The Bible also says" "Train up a child in the way he should go and he shall not depart from it."
Do we change the Bible or do we change our thoughts every time we see a young man or woman go astray from a Godly family. Are we going to condemn all such families?
I did answer the question, and more than once. You want to catch me on a point of grammar. I have showed you from other Scripture that the same phraseology is used elsewhere but it isn't absolute. It is a general statement. Obviously not every Godly family that has raised their children in the right way have seen them go in the right way even though the verse is dogmatic enough to say: "shall not depart from it." It is a general rule.
The passage in Timothy needs to be considered in its context:
The issue is the woman's deception.
Why was she deceived?
Because she operated outside her designed role.
Instead of listening to the instruction of her husband she listened to and heeded the instruction of Satan in the form of a talking serpent.
She left her role.
Here Timothy is talking in context about roles and specifically the woman's role. Timothy addresses her general demeanor and deportment and makes clear her boundaries within marriage and the church.
Then he reminds us that she was deceived not Adam.
In other words when she stepped outside of her proper role and boundaries is when she fell.
So Timothy uses the most exclusive feminine role to emphasis the utmost urgency and importance of staying within divinely designated roles and boundaries for the sake of our souls and salvation, hence he refers to her childbearing.
What happened when she departed from her listening to her husband and listened to another?
She fell.
Using the "childbearing" reference is a way to communicate a lengthy doctrine in one word.
"Childbearing" represents in reality all of the teachings of the Bible regarding the function and boundaries of a woman.
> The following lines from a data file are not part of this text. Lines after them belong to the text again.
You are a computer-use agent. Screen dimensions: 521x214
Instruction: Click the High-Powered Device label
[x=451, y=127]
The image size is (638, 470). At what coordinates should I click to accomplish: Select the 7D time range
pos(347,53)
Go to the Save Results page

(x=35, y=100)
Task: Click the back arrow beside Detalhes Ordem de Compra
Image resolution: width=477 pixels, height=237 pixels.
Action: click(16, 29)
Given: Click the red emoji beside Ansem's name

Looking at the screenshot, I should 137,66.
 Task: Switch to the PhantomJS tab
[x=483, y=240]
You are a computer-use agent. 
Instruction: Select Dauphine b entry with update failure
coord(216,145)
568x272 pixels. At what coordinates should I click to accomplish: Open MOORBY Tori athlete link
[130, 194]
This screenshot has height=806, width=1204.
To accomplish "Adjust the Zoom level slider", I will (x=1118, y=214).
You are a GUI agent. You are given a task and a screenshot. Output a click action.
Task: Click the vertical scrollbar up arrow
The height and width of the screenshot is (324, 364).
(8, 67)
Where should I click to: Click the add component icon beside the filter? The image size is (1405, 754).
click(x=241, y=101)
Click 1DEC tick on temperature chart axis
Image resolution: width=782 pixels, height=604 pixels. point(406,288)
And it is here that Timothy makes clear is where she must find herself, that being within the divine design and boundaries of being a woman.
And no, this is not to say that ALL women are required to bear children.
It is being used analogously for the entire doctrine of women in the Bible.
God's plan is for women...to be women and outside of God's plan is where Eve fell.
This is what Timothy is communicating.
I understand your question and probably a less confusing synonym here is "preserved".
The use of the word saved in the King James creates some confusion because most immediate reference is our use of it in the context of believing on Christ as Savior, i.e. saved from judgment of sins.
Here it is not referring to a woman being saved from judgment of sins but saved or preserved from the pitfalls of operating outside of God's design, again see the contextual reference and example of Eve.
The first chapter gives the nature of the context even more where Paul writes to Timothy concerning deception and bad doctrine:
He goes on to talk about some whose faith became shipwrecked.
And then comes chapter 2 which is how we are to live with a special emphasis on the role of a woman so that she may be preserved...i.e. not deceived or her faith shipwrecked.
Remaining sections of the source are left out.